E o Conselho saúda a disponibilidade da Comissão para aumentar mais a flexibilidade e a alavancagem na utilização dos instrumentos da UE; louva o contributo do Grupo BEI na mobilização de recursos para as garantias bancárias e os investimentos destinados às empresas europeias, em especial as pequenas e médias, incluindo a utilização do orçamento da UE; convida os ministros das Finanças a explorarem, célere, as possibilidades de aumentar a resposta do Grupo BEI ao coronavírus; acolhe as orientações da Comissão na análise do investimento direto estrangeiro; e apela aos Estados a que tomem todas as medidas necessárias para proteger os ativos e a tecnologia estratégicos de investimentos estrangeiros suscetíveis de ameaçar os objetivos das políticas públicas, passo útil para a autonomia estratégica da UE, durante a crise e posteriormente. E, porque o Covid-19 afeta pessoas e sociedades em todo o mundo e terá impacto a longo prazo na economia e comércio mundiais, A UE compromete-se a cooperar a nível internacional e a procurar soluções multilaterais para combater a pandemia e as suas consequências; e fará tudo o que estiver ao seu alcance para apoiar os países e as comunidades no combate à crise, bem como para reforçar a sustentabilidade das cadeias de valor e de abastecimento integradas a nível mundial, para as adaptar conforme necessário e para atenuar o impacto negativo da crise em termos socioeconómicos.

◆ EXPERIMENTE: No excerto sobre a resposta da UE à Covid-19, indique todos os verbos da primeira frase que têm o Conselho como sujeito.

◆ Itens de um conjunto de dados:
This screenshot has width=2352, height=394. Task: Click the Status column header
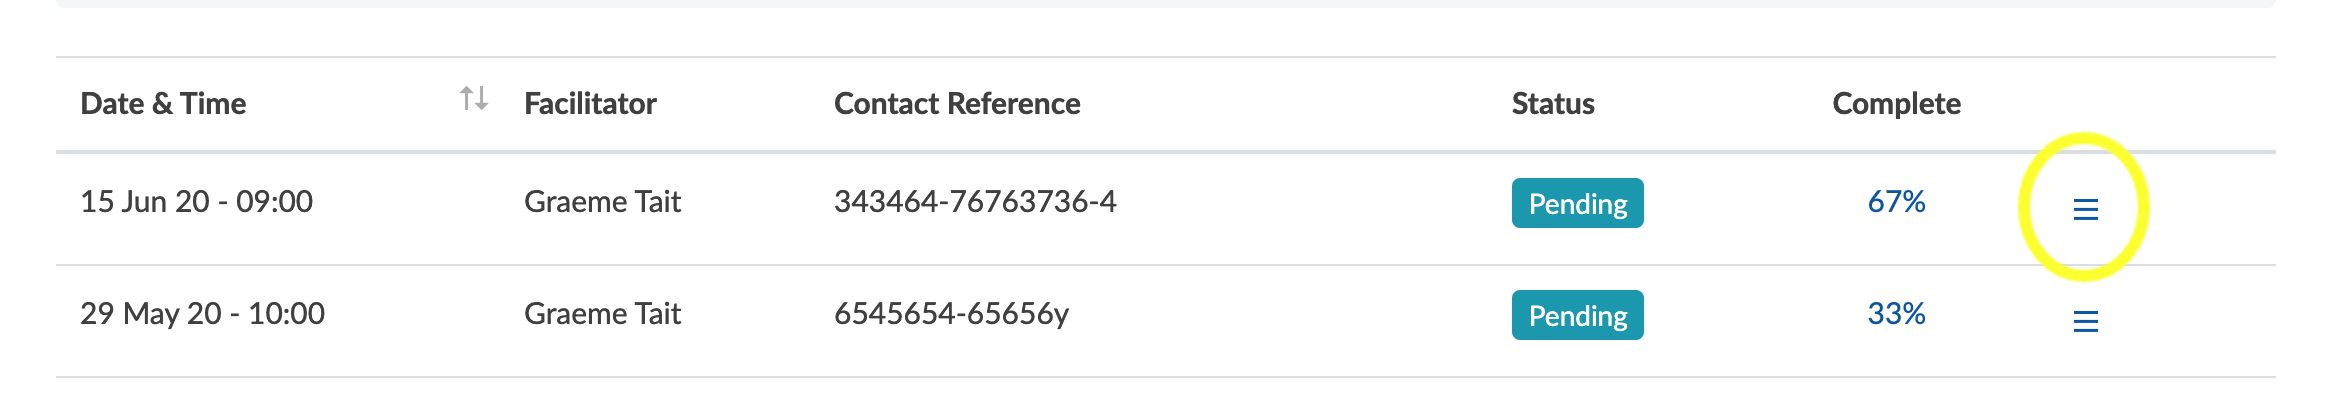(1553, 103)
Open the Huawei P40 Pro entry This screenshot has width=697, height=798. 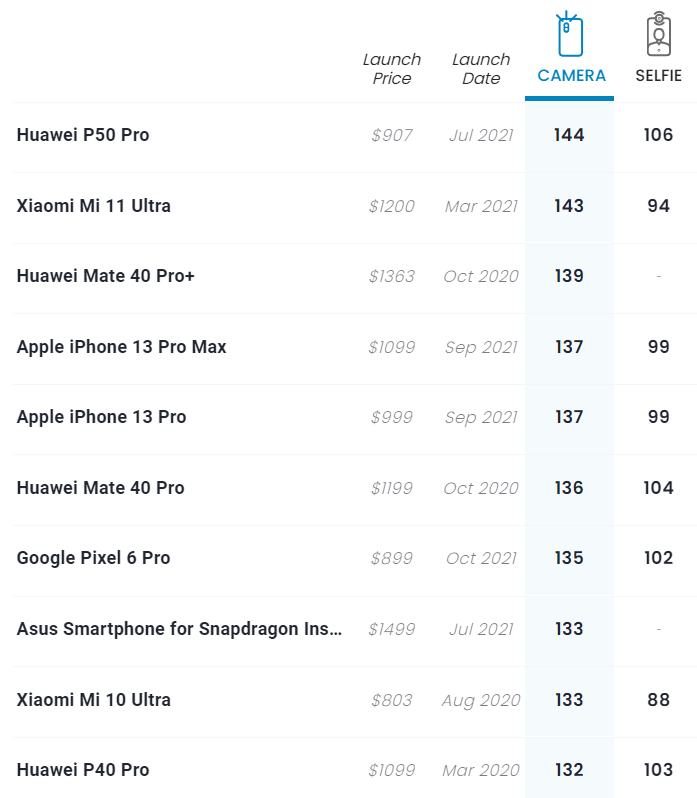83,770
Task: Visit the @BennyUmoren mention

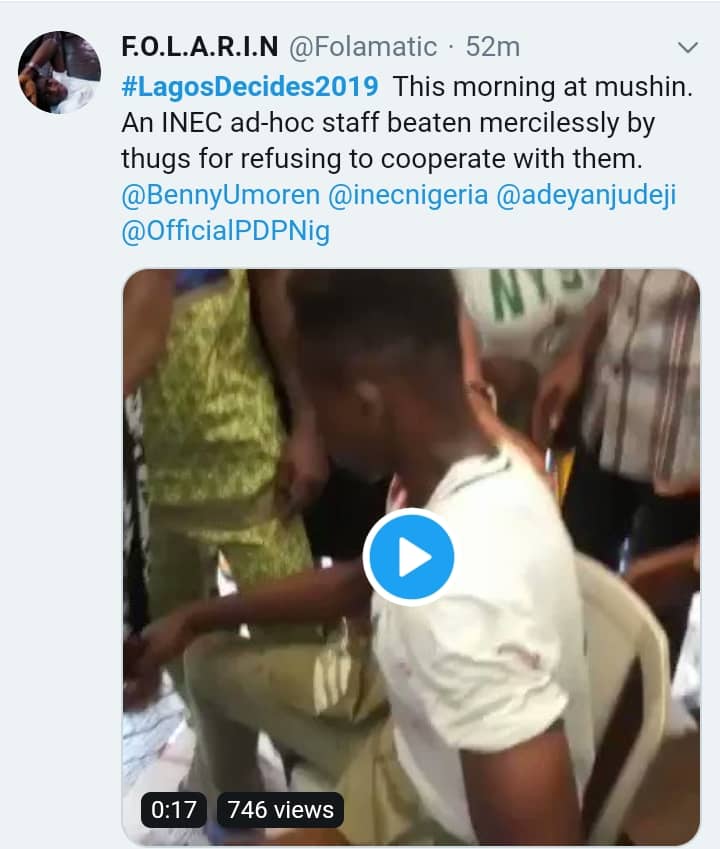Action: [x=217, y=195]
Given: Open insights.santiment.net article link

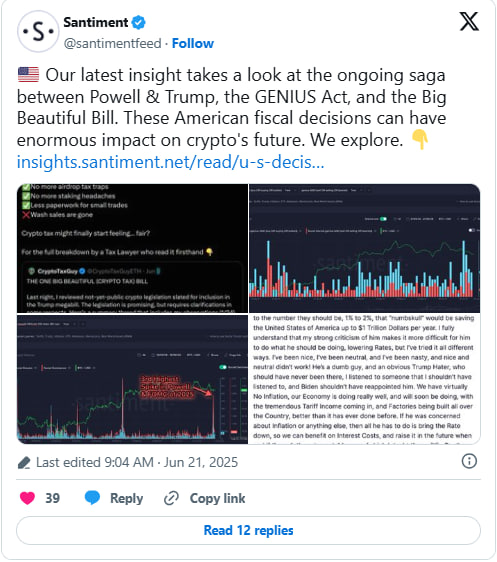Looking at the screenshot, I should pyautogui.click(x=171, y=162).

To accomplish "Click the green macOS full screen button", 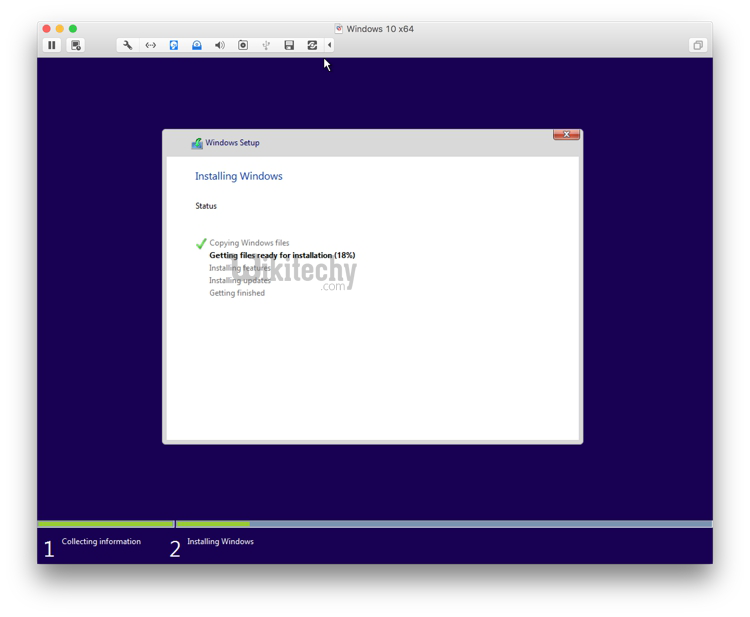I will pyautogui.click(x=73, y=29).
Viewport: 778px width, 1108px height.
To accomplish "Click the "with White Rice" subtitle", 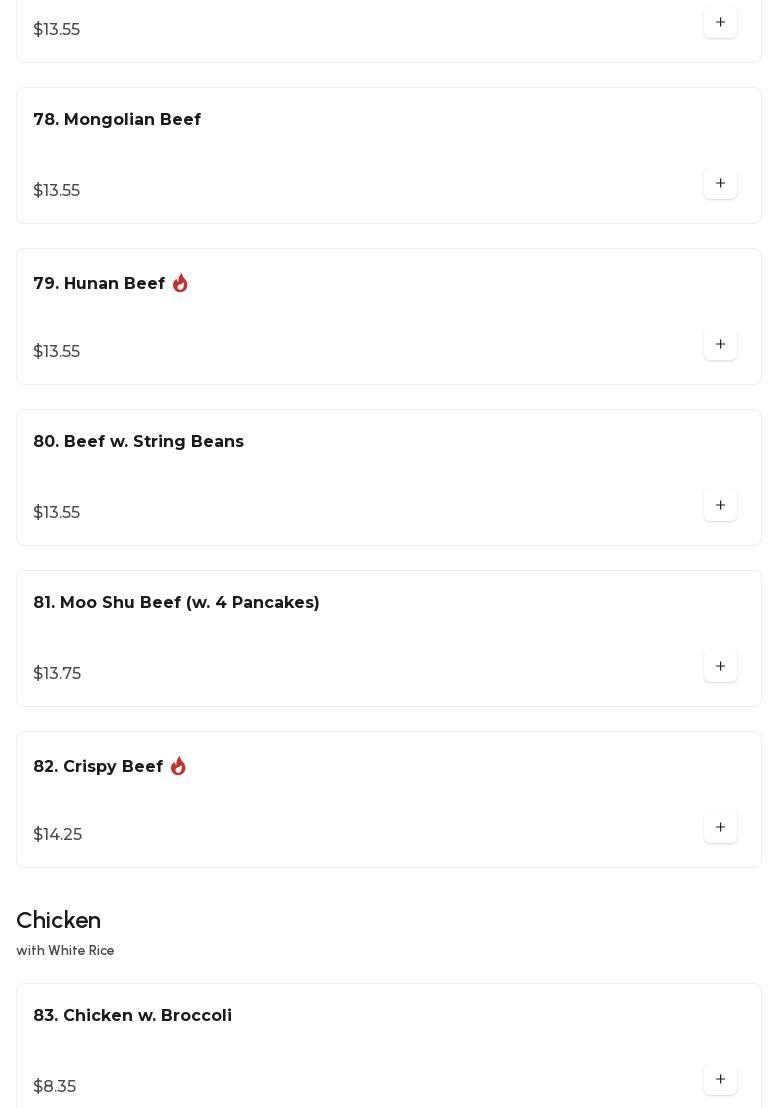I will click(x=65, y=951).

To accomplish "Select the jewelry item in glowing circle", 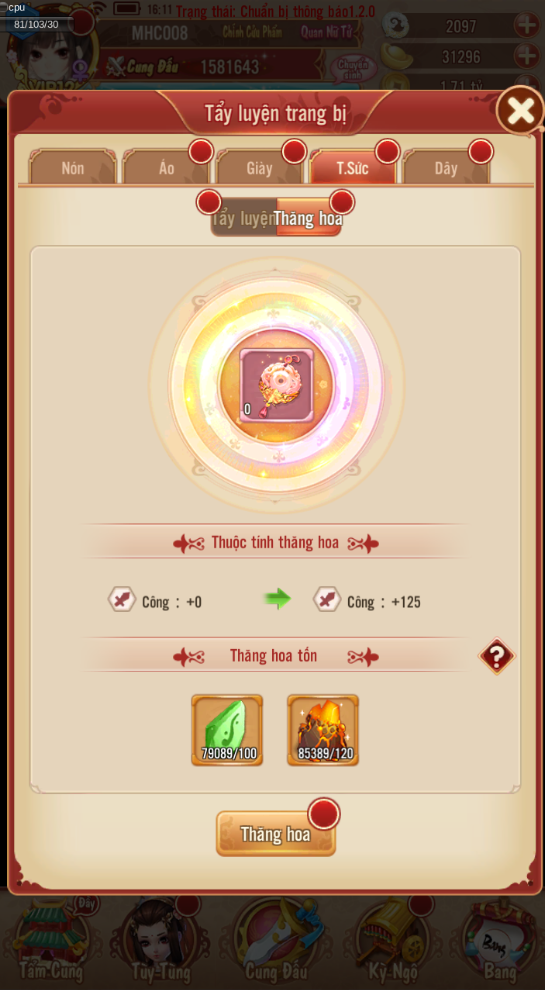I will click(277, 385).
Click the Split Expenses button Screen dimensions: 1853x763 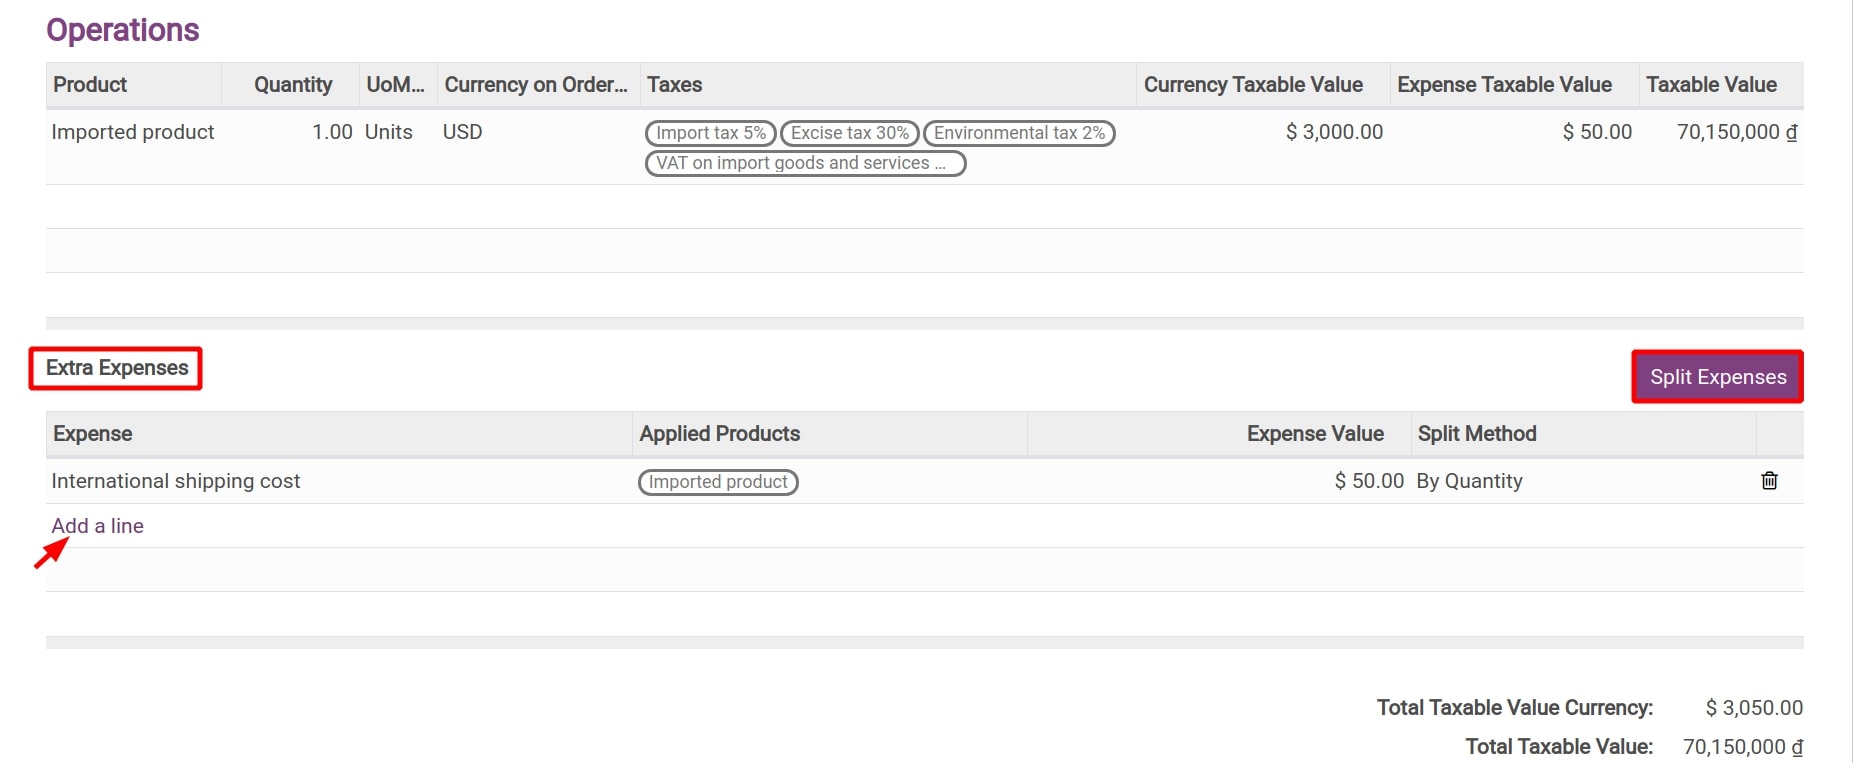[1717, 377]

◆ RESPOSTA DO EXERCÍCIO: saúda, louva, convida, acolhe, apela